3. Before Clinton Road was haunted, it was just criminal. It started in the 19th century as a dirt road whose utter geography allowed nefariousness to fester. The road is lined with thick woods, and bandits waited behind trees for travelers to rob and harm. There was industry a few miles in, a hike’s down from the road—a productive iron works that made cannonballs—and so people traveled to and from the site with money.

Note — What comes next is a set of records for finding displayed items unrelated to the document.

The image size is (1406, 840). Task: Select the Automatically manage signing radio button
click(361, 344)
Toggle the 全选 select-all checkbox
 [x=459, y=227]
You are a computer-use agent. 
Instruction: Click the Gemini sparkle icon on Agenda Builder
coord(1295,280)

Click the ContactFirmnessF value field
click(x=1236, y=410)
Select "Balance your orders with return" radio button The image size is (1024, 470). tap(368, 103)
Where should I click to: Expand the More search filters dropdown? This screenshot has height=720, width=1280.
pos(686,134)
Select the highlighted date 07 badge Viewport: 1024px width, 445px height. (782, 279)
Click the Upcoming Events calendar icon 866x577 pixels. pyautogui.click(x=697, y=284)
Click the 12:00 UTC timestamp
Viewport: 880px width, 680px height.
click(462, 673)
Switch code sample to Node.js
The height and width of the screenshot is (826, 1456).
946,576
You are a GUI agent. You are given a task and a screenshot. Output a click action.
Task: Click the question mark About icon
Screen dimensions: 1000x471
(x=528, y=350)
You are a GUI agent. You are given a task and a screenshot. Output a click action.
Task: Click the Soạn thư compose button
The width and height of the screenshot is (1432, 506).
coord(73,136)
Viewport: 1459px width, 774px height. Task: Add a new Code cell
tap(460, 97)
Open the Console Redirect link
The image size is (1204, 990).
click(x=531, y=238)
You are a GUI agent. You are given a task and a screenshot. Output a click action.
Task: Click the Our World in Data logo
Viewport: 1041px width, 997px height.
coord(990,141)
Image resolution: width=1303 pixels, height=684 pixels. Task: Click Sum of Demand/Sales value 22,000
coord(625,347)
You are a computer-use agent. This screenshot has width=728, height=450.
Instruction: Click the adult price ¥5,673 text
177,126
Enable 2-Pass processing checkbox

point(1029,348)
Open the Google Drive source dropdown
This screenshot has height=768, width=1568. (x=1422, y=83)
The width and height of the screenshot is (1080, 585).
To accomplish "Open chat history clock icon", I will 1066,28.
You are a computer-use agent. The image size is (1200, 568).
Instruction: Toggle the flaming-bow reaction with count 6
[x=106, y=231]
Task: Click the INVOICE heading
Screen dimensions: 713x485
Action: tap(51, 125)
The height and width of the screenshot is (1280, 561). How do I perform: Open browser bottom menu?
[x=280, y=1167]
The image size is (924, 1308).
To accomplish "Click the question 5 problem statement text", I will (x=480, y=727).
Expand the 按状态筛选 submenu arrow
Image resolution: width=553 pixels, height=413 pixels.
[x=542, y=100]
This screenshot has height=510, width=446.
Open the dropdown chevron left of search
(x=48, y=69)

Clinton Road’s more modern history can be found in a list of testimonies from a magazine called Weird NJ. Most of the stories have a breathless dude-you’ll-never-believe-this tenor, and they often begin with a bunch of bros going to Clinton Road to intentionally become scared after filling up on weed and beer. In an issue of Weird NJthat is dedicated completely to Clinton Road (later collected into a book, published in 2000), the editors suggest that Clinton Road, with its few landmarks and long stretch of blank pavement, is an empty canvas upon which to paint your worst fears.